2. Fussballspiel im TV
streetbob011 24.01.2016
Bitte alle Bundesligaspiele nur noch im Bezahl-TV. Der den es interessiert kann sich ja eine Box ins Haus stellen.Dafür sollten sie im Ö/R - TV mal andere Sportarten zeigen.
3. Spanien
Quantus 24.01.2016
Das stärkste Modell wird hier im Text ja sogar genannt, Spanien, (fast) alles zu unterschiedlicher Zeit. Jeder kann sich jedes Spiel angucken das er möchte und auch die Stadionproblematik ist gelöst dass ein Samstags-Besuch das Verpassen aller anderen Samstagsspiele impliziert.
4. Habe da meine Zweifel,
hajott59 24.01.2016
ob sich die englischen Verhältnisse auf Deutschland übertragen lassen.

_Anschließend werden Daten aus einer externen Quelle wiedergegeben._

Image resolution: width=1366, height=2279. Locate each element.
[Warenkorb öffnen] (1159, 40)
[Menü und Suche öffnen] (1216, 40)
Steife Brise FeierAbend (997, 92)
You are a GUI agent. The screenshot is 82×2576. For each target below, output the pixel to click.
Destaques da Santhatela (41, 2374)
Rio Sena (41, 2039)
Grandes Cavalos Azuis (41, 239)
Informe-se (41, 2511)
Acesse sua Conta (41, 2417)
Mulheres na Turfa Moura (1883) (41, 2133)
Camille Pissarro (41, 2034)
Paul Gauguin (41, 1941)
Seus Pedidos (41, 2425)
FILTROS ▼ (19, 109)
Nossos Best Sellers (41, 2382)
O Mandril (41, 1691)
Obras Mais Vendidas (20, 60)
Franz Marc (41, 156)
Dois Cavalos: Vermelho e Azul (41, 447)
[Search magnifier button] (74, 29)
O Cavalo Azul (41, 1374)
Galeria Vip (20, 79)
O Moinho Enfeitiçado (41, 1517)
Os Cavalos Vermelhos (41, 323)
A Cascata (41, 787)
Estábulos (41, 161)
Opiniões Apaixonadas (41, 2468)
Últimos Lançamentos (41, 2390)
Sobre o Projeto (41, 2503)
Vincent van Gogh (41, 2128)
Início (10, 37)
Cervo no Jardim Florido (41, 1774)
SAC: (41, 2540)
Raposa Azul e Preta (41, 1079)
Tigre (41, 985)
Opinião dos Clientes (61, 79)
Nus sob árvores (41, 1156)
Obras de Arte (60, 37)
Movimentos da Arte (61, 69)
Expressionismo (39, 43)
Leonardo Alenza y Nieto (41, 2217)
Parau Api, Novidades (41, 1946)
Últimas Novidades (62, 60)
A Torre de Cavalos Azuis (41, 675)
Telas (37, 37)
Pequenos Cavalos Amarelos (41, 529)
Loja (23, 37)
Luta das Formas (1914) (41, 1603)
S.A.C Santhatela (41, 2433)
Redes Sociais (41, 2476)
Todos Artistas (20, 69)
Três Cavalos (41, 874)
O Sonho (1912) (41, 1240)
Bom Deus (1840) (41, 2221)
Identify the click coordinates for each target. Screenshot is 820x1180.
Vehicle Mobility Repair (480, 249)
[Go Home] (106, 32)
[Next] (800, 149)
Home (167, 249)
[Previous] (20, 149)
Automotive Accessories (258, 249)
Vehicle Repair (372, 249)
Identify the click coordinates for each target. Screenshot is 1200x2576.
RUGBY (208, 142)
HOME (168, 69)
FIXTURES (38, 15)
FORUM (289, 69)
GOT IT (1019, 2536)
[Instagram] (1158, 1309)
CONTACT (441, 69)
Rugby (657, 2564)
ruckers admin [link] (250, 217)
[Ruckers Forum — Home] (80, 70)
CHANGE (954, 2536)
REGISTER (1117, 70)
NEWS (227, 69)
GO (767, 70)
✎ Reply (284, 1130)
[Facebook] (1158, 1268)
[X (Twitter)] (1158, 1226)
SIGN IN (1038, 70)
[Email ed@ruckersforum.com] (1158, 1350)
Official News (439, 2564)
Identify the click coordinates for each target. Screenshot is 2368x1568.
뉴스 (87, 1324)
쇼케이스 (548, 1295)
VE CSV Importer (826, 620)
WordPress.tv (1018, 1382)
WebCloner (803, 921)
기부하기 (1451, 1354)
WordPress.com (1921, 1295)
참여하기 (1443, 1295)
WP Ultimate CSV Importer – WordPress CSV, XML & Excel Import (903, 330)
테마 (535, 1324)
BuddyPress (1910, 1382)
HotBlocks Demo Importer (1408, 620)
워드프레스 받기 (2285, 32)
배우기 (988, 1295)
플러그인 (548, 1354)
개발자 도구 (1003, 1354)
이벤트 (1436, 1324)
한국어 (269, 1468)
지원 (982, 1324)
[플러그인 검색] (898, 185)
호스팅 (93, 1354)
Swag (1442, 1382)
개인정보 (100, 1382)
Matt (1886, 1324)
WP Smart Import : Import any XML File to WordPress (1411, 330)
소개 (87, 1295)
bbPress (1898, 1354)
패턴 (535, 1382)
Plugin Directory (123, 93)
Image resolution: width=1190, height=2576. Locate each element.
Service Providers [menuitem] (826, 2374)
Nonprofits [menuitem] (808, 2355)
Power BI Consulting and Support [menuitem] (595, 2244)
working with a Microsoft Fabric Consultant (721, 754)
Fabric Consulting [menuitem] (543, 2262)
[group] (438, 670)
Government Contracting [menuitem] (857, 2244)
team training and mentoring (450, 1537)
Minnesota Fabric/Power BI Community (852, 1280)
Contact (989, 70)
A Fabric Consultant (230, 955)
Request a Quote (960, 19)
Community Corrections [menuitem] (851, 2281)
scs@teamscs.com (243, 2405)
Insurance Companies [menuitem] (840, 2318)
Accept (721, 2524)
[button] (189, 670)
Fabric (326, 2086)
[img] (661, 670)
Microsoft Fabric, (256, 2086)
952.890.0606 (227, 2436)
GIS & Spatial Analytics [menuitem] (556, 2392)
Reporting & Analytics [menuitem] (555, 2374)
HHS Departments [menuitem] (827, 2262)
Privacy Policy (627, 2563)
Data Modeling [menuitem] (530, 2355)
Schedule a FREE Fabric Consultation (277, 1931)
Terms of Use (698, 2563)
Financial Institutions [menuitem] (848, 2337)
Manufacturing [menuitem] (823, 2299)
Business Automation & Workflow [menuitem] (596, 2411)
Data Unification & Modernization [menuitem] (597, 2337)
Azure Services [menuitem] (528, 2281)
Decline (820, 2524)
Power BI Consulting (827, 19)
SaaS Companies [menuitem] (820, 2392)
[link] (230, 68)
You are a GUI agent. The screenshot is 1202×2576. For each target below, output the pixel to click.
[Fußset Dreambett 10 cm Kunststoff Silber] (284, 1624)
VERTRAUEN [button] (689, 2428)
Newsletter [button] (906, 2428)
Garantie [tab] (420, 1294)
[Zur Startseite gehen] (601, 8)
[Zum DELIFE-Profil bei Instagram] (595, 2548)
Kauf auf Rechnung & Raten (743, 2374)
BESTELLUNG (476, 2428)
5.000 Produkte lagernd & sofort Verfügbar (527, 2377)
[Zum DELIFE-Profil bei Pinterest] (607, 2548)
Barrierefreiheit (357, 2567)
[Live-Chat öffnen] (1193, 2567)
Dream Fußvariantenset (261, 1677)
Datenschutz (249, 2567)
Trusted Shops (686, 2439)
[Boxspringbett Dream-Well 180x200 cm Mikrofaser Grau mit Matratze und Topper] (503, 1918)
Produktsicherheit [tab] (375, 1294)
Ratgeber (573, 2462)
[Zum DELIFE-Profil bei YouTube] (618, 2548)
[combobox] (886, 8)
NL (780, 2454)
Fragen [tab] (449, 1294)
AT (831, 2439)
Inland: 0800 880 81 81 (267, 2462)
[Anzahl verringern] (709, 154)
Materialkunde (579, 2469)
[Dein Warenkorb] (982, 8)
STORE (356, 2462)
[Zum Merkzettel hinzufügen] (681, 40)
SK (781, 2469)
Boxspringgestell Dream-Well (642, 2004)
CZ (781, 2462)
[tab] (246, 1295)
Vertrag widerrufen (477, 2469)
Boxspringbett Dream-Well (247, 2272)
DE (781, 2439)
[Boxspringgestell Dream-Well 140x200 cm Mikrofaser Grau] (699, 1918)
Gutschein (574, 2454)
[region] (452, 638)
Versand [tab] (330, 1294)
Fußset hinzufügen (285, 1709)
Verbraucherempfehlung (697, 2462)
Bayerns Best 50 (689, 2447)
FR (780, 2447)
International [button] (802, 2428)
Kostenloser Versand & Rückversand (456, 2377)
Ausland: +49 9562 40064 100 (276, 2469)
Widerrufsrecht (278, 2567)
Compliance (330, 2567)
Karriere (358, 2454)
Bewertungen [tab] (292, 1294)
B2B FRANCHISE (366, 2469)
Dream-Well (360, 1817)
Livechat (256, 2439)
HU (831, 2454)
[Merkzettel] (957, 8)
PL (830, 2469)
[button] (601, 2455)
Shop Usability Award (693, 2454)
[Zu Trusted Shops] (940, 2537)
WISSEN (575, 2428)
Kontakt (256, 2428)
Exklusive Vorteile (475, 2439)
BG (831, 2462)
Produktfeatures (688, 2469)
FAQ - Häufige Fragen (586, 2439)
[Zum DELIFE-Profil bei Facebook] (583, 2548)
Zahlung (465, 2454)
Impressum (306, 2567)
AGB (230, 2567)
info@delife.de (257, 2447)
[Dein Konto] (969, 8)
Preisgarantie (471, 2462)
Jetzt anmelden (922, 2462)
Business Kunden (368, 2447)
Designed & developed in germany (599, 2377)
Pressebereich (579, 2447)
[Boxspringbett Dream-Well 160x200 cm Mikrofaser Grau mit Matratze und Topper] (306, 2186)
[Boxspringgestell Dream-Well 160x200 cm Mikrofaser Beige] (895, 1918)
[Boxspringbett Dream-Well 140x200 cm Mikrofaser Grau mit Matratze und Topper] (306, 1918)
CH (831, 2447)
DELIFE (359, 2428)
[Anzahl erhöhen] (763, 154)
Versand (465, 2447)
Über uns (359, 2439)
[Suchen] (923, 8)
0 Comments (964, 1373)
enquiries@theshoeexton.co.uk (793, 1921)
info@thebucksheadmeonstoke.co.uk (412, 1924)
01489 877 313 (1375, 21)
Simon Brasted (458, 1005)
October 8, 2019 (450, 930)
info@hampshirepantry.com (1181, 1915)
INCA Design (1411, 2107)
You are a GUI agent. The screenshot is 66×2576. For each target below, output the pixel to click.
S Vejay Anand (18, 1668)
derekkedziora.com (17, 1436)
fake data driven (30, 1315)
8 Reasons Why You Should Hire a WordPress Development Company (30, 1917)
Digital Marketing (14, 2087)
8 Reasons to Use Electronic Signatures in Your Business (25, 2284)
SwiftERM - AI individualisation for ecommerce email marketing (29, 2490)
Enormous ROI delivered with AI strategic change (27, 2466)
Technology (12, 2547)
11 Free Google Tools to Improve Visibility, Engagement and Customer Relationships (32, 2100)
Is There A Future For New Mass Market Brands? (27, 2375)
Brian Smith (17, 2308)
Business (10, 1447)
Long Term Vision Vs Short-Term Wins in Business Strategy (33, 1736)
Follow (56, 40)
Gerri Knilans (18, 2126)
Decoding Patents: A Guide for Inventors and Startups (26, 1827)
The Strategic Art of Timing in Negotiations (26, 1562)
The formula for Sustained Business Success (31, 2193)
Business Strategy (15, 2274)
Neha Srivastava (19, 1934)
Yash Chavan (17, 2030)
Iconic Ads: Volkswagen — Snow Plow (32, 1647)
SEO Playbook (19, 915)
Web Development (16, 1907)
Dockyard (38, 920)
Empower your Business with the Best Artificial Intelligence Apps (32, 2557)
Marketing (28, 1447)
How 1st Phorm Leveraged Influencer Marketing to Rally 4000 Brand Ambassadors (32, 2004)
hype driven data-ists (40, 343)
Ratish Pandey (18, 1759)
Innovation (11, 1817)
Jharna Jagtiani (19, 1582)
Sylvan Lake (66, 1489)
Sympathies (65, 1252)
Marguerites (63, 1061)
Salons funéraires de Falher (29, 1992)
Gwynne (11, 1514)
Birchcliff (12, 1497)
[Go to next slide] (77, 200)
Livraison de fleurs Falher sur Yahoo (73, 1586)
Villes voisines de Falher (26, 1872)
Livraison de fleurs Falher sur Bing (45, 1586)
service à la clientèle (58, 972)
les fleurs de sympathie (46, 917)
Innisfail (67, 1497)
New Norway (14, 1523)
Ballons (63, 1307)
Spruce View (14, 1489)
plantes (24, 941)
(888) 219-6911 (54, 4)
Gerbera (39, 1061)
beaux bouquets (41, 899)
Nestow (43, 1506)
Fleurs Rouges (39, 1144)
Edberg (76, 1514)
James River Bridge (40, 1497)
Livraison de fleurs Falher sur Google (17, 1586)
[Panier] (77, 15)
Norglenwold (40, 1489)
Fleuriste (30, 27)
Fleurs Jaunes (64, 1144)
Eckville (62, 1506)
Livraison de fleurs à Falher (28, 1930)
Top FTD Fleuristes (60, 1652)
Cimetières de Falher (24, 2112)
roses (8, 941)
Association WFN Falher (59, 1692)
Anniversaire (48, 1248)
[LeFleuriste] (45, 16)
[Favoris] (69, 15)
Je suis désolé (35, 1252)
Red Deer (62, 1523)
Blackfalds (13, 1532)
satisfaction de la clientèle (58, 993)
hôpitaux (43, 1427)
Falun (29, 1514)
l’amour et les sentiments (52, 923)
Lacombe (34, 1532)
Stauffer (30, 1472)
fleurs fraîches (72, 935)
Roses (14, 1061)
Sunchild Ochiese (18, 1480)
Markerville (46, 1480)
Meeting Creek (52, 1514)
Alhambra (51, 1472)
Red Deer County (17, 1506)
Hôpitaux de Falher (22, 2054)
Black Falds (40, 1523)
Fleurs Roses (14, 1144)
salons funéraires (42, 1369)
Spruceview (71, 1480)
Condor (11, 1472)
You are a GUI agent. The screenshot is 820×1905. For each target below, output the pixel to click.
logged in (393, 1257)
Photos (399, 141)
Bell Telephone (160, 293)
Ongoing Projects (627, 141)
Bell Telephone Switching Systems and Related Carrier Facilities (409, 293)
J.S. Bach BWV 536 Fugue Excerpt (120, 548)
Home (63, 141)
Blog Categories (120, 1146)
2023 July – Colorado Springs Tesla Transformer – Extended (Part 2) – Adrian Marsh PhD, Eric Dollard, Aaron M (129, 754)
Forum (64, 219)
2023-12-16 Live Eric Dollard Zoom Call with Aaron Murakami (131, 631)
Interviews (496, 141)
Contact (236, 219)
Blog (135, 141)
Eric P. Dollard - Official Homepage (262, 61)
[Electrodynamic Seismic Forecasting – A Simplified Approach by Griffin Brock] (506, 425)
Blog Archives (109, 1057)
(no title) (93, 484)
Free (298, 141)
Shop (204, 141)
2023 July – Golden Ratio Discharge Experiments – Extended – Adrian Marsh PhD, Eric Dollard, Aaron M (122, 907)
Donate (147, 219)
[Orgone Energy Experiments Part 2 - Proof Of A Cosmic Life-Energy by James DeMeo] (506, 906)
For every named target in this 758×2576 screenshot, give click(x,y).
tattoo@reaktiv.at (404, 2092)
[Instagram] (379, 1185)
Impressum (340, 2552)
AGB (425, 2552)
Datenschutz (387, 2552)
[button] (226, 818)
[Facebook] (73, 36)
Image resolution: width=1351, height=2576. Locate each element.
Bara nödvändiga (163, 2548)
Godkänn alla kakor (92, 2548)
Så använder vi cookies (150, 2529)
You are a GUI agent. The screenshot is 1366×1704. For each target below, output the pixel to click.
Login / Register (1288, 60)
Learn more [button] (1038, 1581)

Ich glaube nicht, daß selbst Fußball-Begeisterte für weniger Live-Spiele, aber dafür mehrere Anbieter, um den Rest sehen zu können, bereit sind, auch noch mehr Geld dafür zu bezahlen. Ich meine, daß damit eine Grenze überschritten wird, die viele nicht bereit sind, mitzugehen und der Schuß möglicherweise nach hinten losgeht. Aber die Euro-Zeichen in den Augen der Entscheider ist leider nicht zu übersehen. Warum hier das Kartellamt auch noch mitmacht verstehe ich nicht so recht. Das ist doch schonmal in die Hose gegangen, und wie in England zu sehen, sind mehrere Anbieter nicht unbedingt automatisch besser für den Kunden.
5. und dann?
paulpaulus 24.01.2016
Gut gibt es halt noch einen Anbieter mehr, nur es braucht auch mehr zahlungswillige Kunden und da sehe ich das Problem, die gibt es in Deutschland nämlich nicht.